Sports have always played a significant role in Scottish culture. I often wake up in the early hours of the morning to my parents shouting at the television as they cheer on their home country from Singapore. Recently, Scotland's national football team participated in the European Championship - a football tournament where each country in Europe competes. For each of Scotland's matches, our family woke up at three A.M. and hung the Scottish saltire on the wall, only to be disappointed by their loss (Scotland did not manage to make it out of the knockout stages, losing two games out of three). Despite football being the national sport, Scotland has not qualified for a major tournament since 1998. The fans, however, have never lost hope: they call themselves the 'Tartan Army.' Often tartan-clad, they are one of football's most celebrated fan groups and have won several awards for their friendly behavior and merriment. Although Scottish football fans may be consistently met with disappointment and loss, they never seem to lose hope and pride in their country - as the nation always succeeds in uniting to support a fellow Scotsman.

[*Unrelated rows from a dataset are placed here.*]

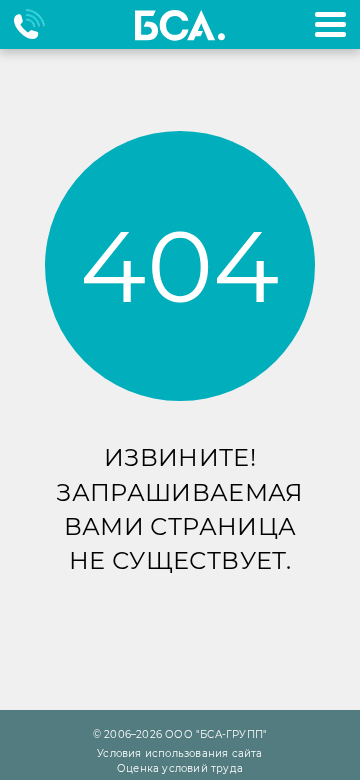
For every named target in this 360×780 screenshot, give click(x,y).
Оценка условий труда (180, 768)
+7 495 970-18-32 (38, 24)
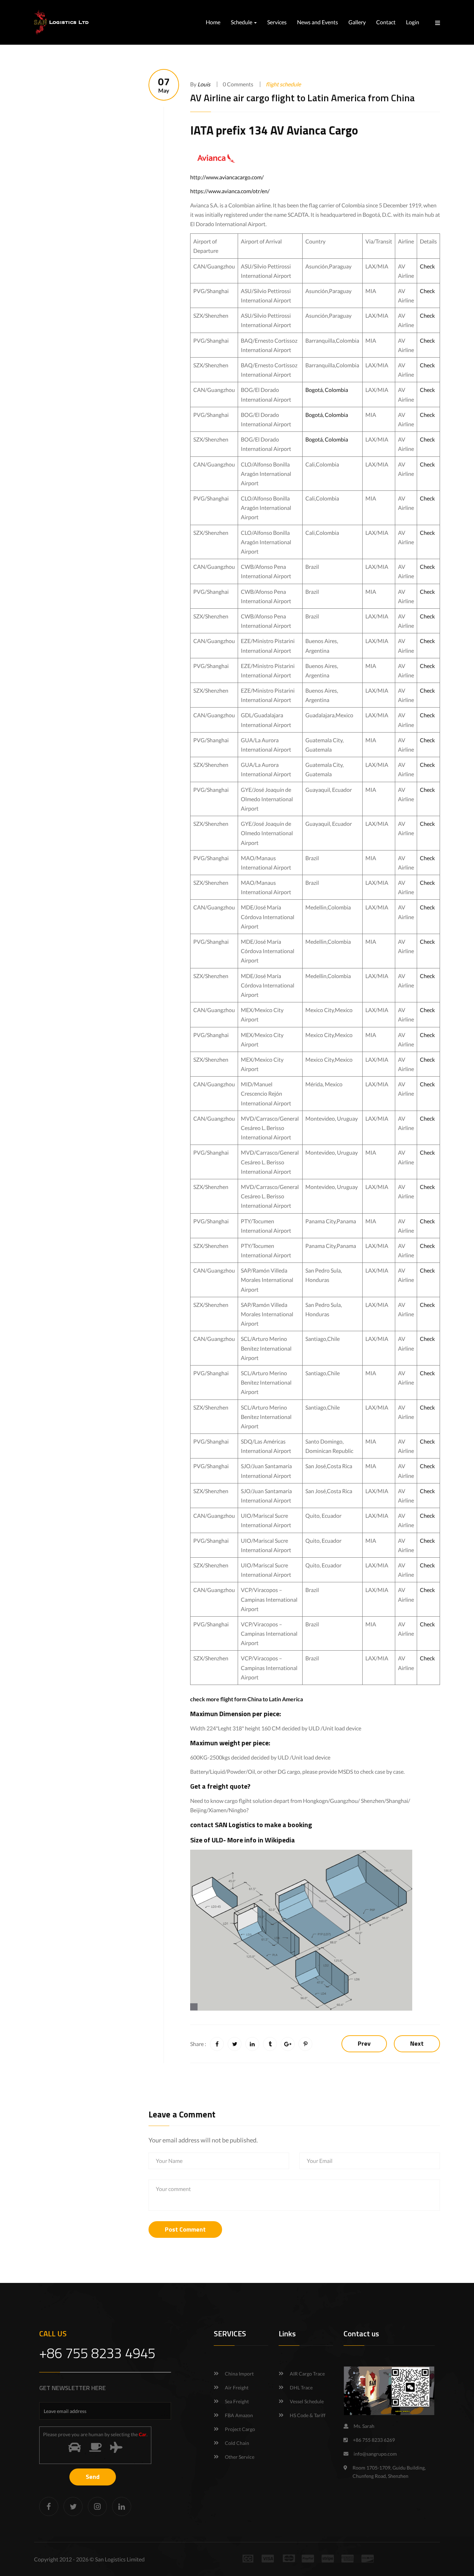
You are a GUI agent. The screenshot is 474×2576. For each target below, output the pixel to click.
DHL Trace (301, 2387)
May (164, 85)
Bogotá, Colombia (326, 389)
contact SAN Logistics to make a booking (251, 1824)
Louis (203, 84)
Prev (364, 2043)
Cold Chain (237, 2443)
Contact (386, 22)
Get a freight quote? (220, 1786)
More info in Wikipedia (261, 1839)
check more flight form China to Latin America (246, 1699)
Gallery (357, 22)
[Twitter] (73, 2506)
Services (277, 22)
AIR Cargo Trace (307, 2374)
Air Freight (236, 2387)
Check (427, 266)
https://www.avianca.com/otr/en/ (230, 191)
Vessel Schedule (307, 2401)
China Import (239, 2374)
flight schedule (283, 84)
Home (213, 22)
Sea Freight (237, 2401)
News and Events (317, 22)
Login (412, 22)
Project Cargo (240, 2429)
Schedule (242, 22)
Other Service (239, 2457)
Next (417, 2043)
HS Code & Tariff (307, 2415)
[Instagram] (97, 2506)
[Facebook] (48, 2506)
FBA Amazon (239, 2415)
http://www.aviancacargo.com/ (227, 177)
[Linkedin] (121, 2506)
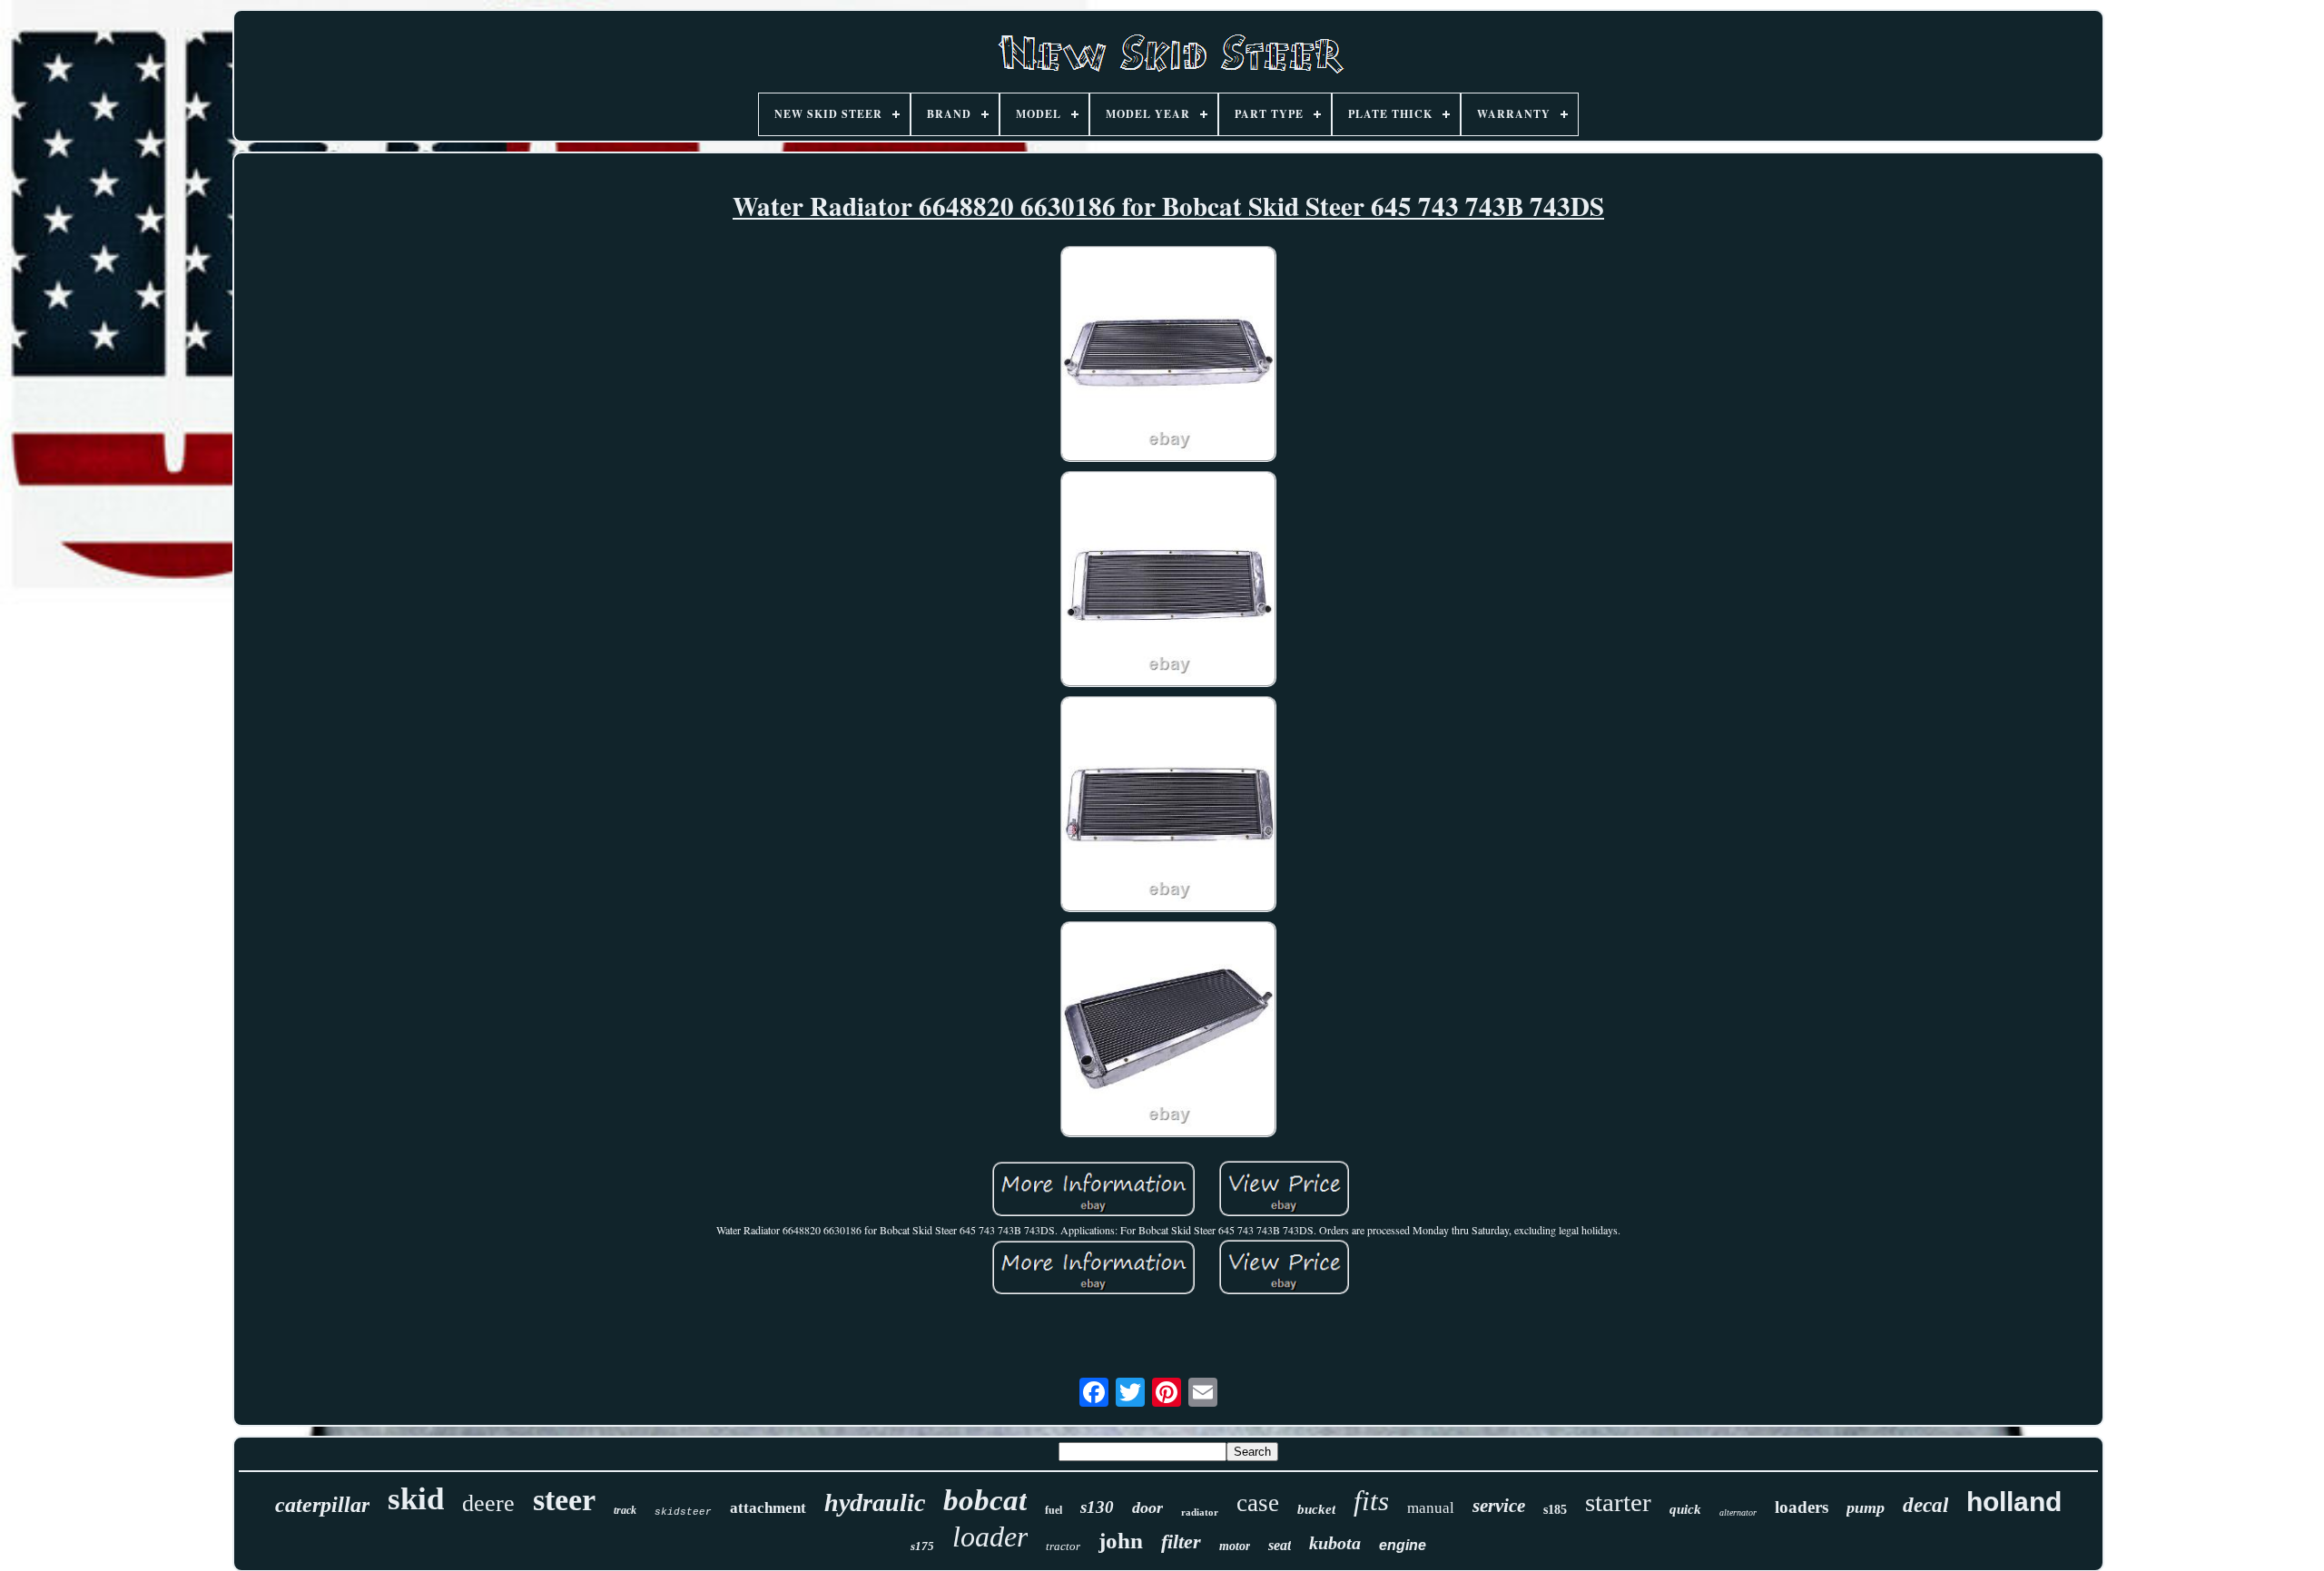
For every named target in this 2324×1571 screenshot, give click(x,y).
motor (1234, 1546)
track (625, 1510)
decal (1925, 1505)
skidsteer (683, 1512)
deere (488, 1503)
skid (416, 1499)
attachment (768, 1508)
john (1120, 1540)
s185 (1555, 1510)
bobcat (985, 1500)
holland (2014, 1502)
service (1498, 1506)
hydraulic (874, 1502)
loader (990, 1536)
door (1147, 1507)
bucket (1316, 1509)
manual (1430, 1508)
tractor (1063, 1546)
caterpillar (322, 1505)
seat (1279, 1545)
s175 (922, 1546)
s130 (1097, 1507)
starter (1618, 1502)
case (1257, 1503)
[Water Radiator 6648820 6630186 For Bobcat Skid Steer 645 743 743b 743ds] (1168, 355)
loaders (1801, 1507)
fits (1371, 1501)
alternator (1738, 1512)
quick (1685, 1509)
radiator (1199, 1512)
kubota (1335, 1543)
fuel (1053, 1510)
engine (1402, 1545)
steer (564, 1500)
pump (1865, 1507)
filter (1181, 1541)
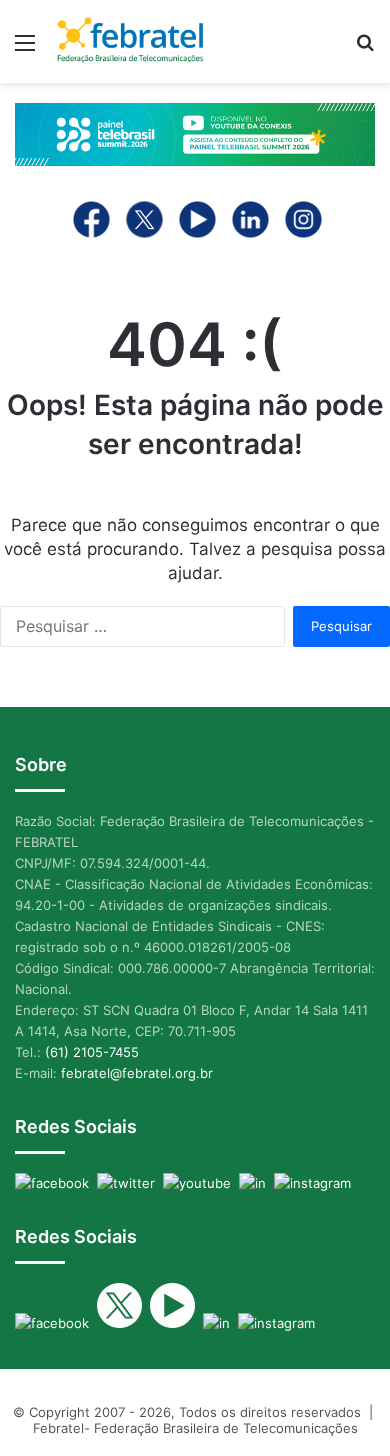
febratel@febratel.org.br (137, 1073)
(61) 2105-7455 (92, 1052)
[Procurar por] (365, 49)
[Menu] (25, 49)
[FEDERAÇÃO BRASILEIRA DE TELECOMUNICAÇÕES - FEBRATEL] (130, 41)
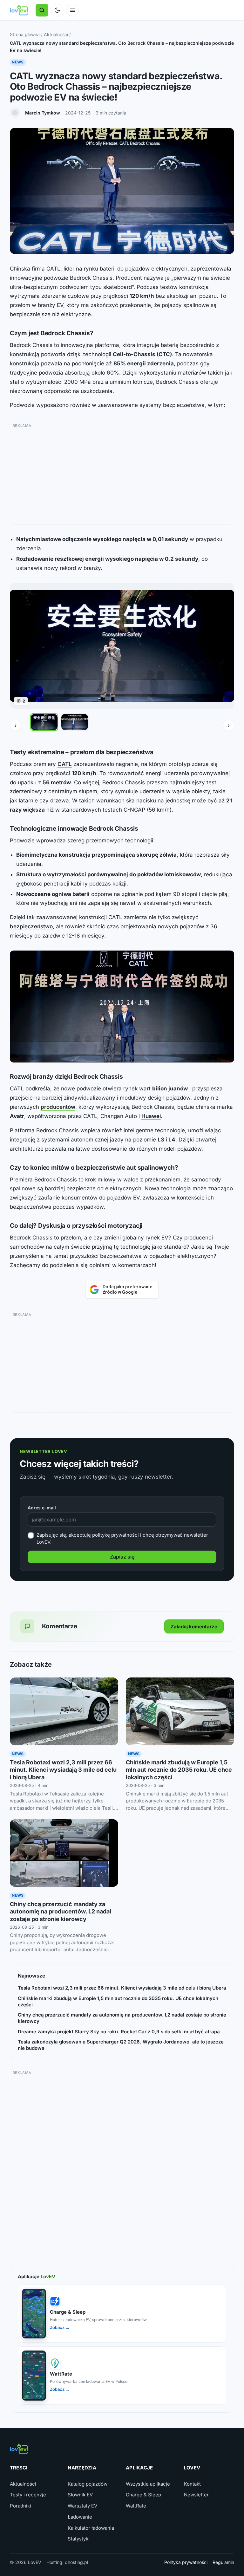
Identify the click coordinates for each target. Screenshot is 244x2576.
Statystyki (79, 2539)
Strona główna (25, 34)
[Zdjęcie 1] (44, 722)
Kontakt (192, 2484)
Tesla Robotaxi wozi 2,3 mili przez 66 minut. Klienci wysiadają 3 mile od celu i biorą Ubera (63, 1770)
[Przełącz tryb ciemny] (57, 10)
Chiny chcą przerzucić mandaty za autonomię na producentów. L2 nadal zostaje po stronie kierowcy (60, 1911)
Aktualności (56, 34)
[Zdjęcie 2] (75, 722)
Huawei (151, 1116)
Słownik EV (80, 2495)
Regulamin (223, 2562)
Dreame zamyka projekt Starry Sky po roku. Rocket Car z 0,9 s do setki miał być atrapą (119, 2032)
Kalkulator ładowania (91, 2528)
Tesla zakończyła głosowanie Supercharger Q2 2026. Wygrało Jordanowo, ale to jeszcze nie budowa (121, 2045)
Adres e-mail (42, 1507)
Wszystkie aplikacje (148, 2484)
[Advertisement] (122, 474)
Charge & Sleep (143, 2495)
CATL (65, 764)
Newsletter (196, 2495)
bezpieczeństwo (31, 926)
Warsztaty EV (82, 2506)
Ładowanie (80, 2517)
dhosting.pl (76, 2562)
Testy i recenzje (28, 2495)
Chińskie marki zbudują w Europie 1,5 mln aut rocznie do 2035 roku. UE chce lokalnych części (179, 1770)
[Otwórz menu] (72, 10)
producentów (58, 1107)
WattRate (136, 2506)
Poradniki (20, 2506)
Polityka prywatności (185, 2562)
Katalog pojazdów (87, 2484)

After all, my family has yet to miss a Scotland football match.
I care little for football, but the feeling that you belong to something larger than yourself is the most incredible feeling in the world - that is what makes Scotland unique. This pride, hope, and unity can be reflected in all other aspects of Scottish culture. Their ethereal castles, spectacular scenery, welcoming manner, contributions to society and pop culture give the Scottish people much to be proud of.
I was incredibly blessed to have been born into a Scottish family that will be endlessly proud and supportive of me, just as they are of their home.